Kunjungan ini menunjukkan bahwa Jepang, sebagai anggota G7, memiliki kepentingan dalam memperkuat hubungan dengan Ukraina dalam konteks geopolitik global, terutama mengingat pertemuan G7 yang akan diadakan di Tokyo pada bulan Mei mendatang. Meskipun tantangan keamanan dan logistik dilaporkan menjadi kendala utama, Kishida tetap memutuskan untuk melakukan kunjungan ini.
Kementerian Luar Negeri Jepang menyatakan bahwa Kishida akan menyampaikan rasa hormat untuk keberanian dan ketekunan rakyat Ukraina dan menawarkan solidaritas dan dukungan yang tak tergoyahkan untuk Ukraina. Kishida akan kembali ke Polandia setelah kunjungannya dan menghadiri pertemuan pada hari berikutnya sebelum pulang ke Tokyo.
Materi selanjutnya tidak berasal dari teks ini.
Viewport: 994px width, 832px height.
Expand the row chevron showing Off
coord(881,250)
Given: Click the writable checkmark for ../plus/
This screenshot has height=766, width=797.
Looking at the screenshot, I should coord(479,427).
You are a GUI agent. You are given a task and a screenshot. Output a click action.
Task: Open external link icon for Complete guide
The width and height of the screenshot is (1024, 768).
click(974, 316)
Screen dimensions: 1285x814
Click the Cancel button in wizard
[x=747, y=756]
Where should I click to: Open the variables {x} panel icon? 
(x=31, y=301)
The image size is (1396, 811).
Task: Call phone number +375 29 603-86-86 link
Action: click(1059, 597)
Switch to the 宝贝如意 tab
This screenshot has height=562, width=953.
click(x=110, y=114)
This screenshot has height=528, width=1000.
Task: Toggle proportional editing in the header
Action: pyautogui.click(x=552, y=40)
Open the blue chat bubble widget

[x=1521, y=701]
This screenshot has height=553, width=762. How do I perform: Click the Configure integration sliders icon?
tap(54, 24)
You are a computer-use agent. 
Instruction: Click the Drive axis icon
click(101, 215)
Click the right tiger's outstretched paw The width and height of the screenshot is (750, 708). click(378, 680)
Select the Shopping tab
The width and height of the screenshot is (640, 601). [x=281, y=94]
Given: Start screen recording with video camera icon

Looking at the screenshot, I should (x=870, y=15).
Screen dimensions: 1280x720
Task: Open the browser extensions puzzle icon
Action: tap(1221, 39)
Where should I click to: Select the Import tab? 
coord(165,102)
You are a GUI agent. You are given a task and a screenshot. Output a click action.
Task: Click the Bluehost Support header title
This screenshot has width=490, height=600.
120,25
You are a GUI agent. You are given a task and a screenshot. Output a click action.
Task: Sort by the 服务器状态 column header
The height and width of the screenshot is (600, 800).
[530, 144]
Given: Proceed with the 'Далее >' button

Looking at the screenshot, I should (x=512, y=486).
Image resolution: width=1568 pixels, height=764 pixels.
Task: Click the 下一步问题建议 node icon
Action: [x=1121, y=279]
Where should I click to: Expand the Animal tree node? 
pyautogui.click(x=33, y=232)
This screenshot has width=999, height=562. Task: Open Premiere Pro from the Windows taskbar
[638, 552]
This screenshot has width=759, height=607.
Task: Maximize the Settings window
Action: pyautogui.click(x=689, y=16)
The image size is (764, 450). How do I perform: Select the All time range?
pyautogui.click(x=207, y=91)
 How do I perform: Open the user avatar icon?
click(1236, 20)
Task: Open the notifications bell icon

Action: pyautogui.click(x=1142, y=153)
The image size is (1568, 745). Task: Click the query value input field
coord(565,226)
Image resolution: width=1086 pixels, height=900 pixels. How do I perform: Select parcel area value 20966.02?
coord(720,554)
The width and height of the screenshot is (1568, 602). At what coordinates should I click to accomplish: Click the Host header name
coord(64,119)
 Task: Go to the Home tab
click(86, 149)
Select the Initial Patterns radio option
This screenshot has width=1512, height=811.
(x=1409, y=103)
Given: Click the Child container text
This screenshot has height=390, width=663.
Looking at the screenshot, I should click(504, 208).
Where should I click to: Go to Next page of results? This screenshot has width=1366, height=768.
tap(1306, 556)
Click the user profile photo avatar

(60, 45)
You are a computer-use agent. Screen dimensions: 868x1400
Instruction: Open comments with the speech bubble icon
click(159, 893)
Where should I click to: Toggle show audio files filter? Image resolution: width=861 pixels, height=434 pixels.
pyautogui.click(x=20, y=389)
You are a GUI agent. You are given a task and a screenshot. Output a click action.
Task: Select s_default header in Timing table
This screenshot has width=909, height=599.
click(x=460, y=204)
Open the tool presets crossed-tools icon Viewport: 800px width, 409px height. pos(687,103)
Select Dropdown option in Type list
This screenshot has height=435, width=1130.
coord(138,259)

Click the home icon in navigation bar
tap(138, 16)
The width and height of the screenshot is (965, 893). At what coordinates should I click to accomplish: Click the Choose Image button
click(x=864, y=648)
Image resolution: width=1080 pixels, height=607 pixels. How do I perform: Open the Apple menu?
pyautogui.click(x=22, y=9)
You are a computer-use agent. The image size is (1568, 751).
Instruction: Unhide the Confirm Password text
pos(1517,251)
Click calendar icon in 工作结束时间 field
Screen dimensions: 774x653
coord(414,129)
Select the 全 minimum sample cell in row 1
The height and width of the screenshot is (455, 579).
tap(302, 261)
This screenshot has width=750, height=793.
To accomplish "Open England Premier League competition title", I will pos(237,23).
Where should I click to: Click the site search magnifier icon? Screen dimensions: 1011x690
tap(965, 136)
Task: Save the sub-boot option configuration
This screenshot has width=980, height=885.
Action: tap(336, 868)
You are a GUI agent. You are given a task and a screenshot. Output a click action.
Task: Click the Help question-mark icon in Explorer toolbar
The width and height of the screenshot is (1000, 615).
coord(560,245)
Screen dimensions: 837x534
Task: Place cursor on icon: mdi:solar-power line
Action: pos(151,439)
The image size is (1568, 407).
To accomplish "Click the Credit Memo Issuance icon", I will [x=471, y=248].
Kunjungan mendadak ini juga menunjukkan bahwa Kishida mencetak sejarah sebagai Perdana Menteri Jepang pertama yang mengunjungi zona perang aktif sejak Perang Dunia II. Hal ini menunjukkan komitmen Jepang dalam memperkuat peran dan keterlibatannya dalam urusan internasional dan konflik di seluruh dunia.
Seharusnya kembali ke Tokyo
Kishida yang berada di India pada Senin (20/3/23) dijadwalkan untuk kembali ke Tokyo, namun dirinya memilih terbang ke Polandia dan lalu naik kereta api untuk menyeberang ke Ukraina. Namun, Kishida juga memang dijadwalkan harus ke Polandia pada pertemuan hari Rabu (22/3/23).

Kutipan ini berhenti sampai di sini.